Problem details — Repeat each record exactly. Any picture gets left out.

*** Opening Data for the task ***

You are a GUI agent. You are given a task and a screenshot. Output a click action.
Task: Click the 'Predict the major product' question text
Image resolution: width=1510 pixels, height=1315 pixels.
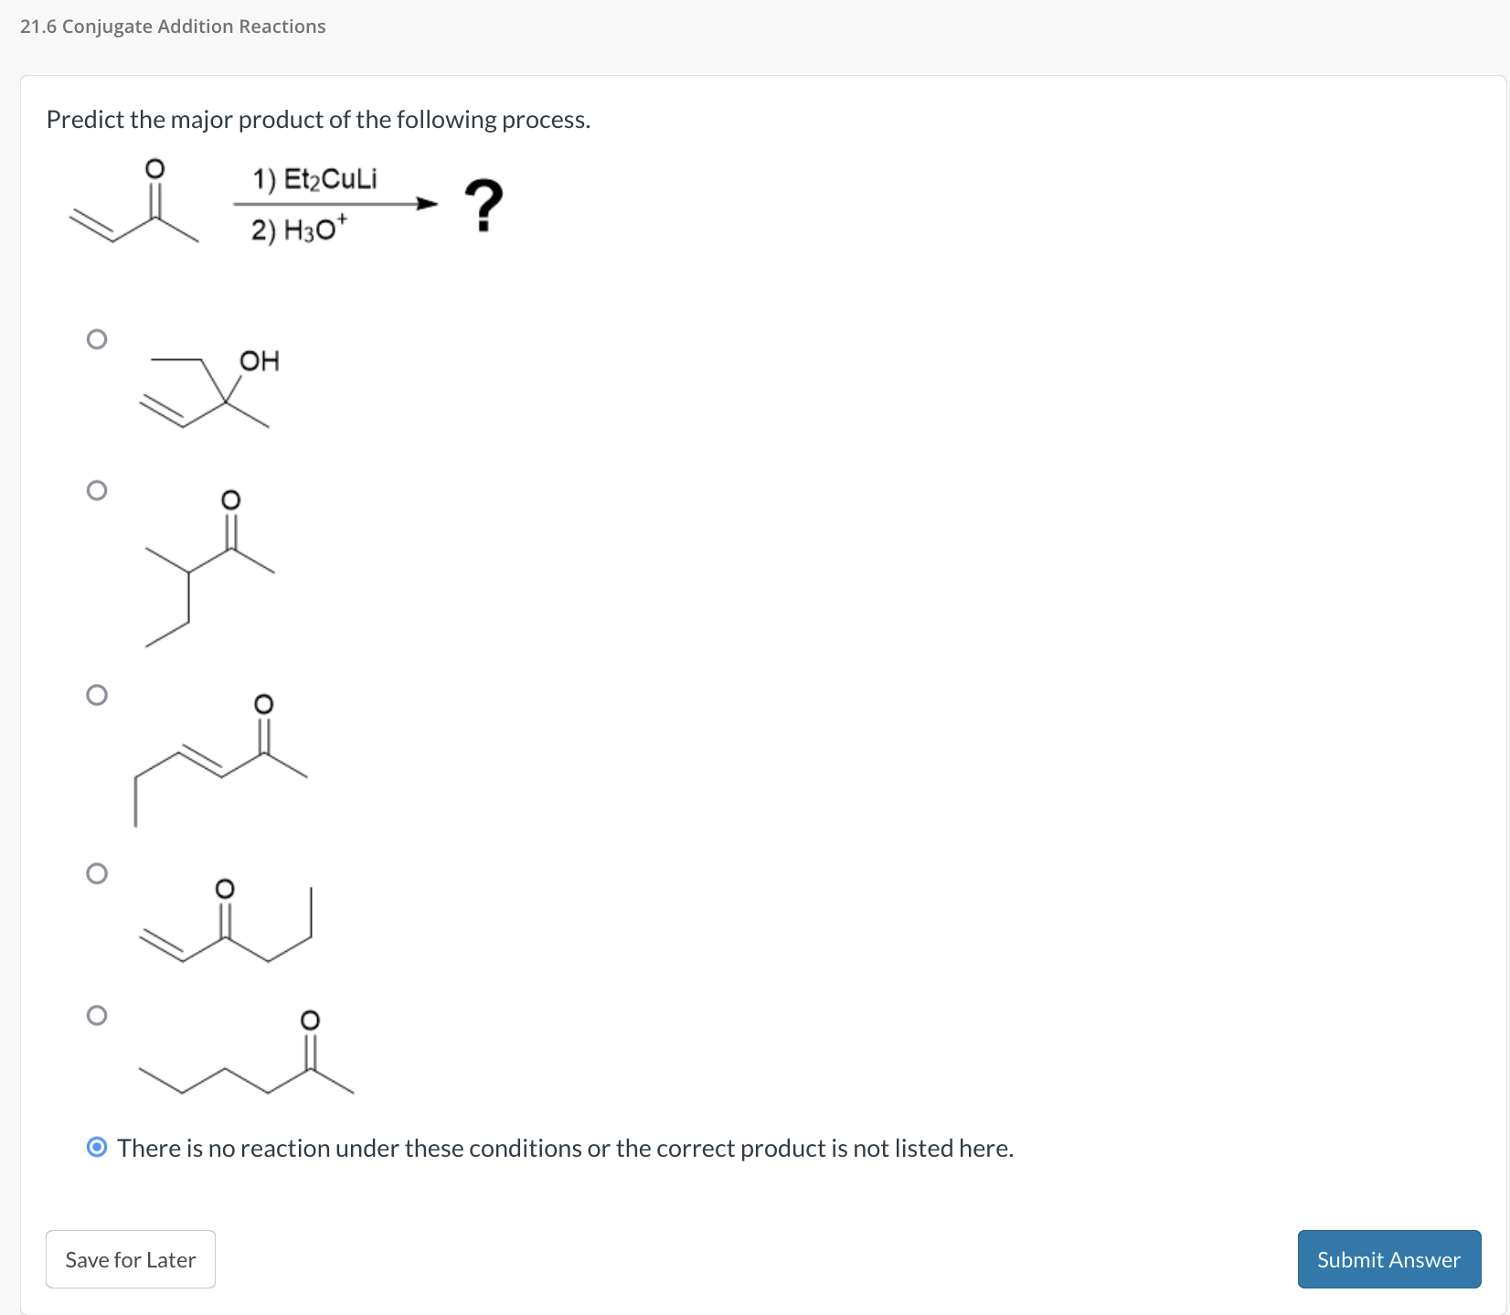pyautogui.click(x=318, y=119)

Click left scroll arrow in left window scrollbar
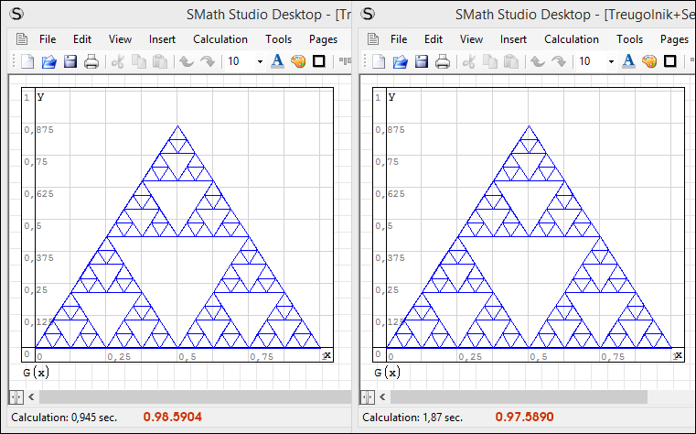(x=32, y=396)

*** Closing Data for the task ***

Solution to the problem —
You are a GUI agent. You are given a task and a screenshot. Output a click action.
Task: Click the 'Predict the major product' question text
Image resolution: width=1510 pixels, height=1315 pixels.
pyautogui.click(x=318, y=119)

Click left scroll arrow in left window scrollbar
(x=32, y=396)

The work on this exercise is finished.